:: What to produce ::
Produce the records again in full, exactly as shown below.

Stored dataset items
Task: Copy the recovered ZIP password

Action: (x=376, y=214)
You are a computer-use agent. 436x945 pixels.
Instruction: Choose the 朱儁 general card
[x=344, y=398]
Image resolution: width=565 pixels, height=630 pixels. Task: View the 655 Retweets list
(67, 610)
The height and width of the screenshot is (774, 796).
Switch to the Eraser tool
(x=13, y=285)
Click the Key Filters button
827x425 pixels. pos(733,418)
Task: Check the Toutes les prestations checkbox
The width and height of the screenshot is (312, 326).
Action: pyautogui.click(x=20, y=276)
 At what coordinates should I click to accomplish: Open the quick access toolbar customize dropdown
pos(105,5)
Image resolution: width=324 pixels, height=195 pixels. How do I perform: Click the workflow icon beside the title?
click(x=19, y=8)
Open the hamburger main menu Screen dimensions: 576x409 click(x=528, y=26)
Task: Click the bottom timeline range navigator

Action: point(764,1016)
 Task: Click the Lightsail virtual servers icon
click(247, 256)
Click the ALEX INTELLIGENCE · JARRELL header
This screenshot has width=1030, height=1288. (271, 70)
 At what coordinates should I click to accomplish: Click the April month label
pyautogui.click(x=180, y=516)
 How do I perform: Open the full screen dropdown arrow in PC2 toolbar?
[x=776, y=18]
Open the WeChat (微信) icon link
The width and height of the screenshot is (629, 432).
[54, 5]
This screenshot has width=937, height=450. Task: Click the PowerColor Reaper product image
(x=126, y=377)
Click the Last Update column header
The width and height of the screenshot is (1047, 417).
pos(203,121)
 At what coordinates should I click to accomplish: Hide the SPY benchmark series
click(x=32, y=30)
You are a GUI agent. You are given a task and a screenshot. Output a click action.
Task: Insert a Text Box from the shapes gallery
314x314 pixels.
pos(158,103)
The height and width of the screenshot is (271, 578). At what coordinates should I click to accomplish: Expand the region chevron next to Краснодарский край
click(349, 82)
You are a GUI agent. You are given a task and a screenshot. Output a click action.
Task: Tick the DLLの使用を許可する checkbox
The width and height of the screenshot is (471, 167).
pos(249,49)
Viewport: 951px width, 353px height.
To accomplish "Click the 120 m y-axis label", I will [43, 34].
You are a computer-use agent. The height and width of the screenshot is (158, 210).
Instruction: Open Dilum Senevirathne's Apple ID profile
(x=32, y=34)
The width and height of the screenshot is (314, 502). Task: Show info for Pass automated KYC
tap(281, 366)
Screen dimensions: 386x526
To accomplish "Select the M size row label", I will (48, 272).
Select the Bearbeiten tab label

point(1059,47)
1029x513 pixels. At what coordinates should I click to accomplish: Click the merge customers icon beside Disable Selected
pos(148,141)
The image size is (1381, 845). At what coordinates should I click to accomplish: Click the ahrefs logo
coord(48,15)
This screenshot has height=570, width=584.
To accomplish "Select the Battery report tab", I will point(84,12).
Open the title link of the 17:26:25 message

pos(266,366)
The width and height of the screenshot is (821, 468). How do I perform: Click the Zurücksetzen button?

:: Expected output ::
Task: Copy the recovered ZIP password

Action: (x=376, y=214)
You are a computer-use agent. 436x945 pixels.
Instruction: Choose the 朱儁 general card
[x=344, y=398]
Image resolution: width=565 pixels, height=630 pixels. Task: View the 655 Retweets list
(67, 610)
The height and width of the screenshot is (774, 796).
Switch to the Eraser tool
(x=13, y=285)
Click the Key Filters button
827x425 pixels. pos(733,418)
Task: Check the Toutes les prestations checkbox
The width and height of the screenshot is (312, 326).
Action: pyautogui.click(x=20, y=276)
 At what coordinates should I click to accomplish: Open the quick access toolbar customize dropdown
pos(105,5)
Image resolution: width=324 pixels, height=195 pixels. How do I perform: Click the workflow icon beside the title?
click(x=19, y=8)
Open the hamburger main menu Screen dimensions: 576x409 click(x=528, y=26)
Task: Click the bottom timeline range navigator

Action: point(764,1016)
 Task: Click the Lightsail virtual servers icon
click(247, 256)
Click the ALEX INTELLIGENCE · JARRELL header
This screenshot has width=1030, height=1288. (271, 70)
 At what coordinates should I click to accomplish: Click the April month label
pyautogui.click(x=180, y=516)
 How do I perform: Open the full screen dropdown arrow in PC2 toolbar?
[x=776, y=18]
Open the WeChat (微信) icon link
The width and height of the screenshot is (629, 432).
[54, 5]
This screenshot has width=937, height=450. Task: Click the PowerColor Reaper product image
(x=126, y=377)
Click the Last Update column header
The width and height of the screenshot is (1047, 417).
pos(203,121)
 At what coordinates should I click to accomplish: Hide the SPY benchmark series
click(x=32, y=30)
You are a GUI agent. You are given a task and a screenshot. Output a click action.
Task: Insert a Text Box from the shapes gallery
314x314 pixels.
pos(158,103)
The height and width of the screenshot is (271, 578). At what coordinates should I click to accomplish: Expand the region chevron next to Краснодарский край
click(349, 82)
You are a GUI agent. You are given a task and a screenshot. Output a click action.
Task: Tick the DLLの使用を許可する checkbox
The width and height of the screenshot is (471, 167).
pos(249,49)
Viewport: 951px width, 353px height.
To accomplish "Click the 120 m y-axis label", I will [43, 34].
You are a computer-use agent. The height and width of the screenshot is (158, 210).
Instruction: Open Dilum Senevirathne's Apple ID profile
(x=32, y=34)
The width and height of the screenshot is (314, 502). Task: Show info for Pass automated KYC
tap(281, 366)
Screen dimensions: 386x526
To accomplish "Select the M size row label", I will (48, 272).
Select the Bearbeiten tab label

point(1059,47)
1029x513 pixels. At what coordinates should I click to accomplish: Click the merge customers icon beside Disable Selected
pos(148,141)
The image size is (1381, 845). At what coordinates should I click to accomplish: Click the ahrefs logo
coord(48,15)
This screenshot has height=570, width=584.
To accomplish "Select the Battery report tab", I will point(84,12).
Open the title link of the 17:26:25 message

pos(266,366)
The width and height of the screenshot is (821, 468). How do I perform: Click the Zurücksetzen button?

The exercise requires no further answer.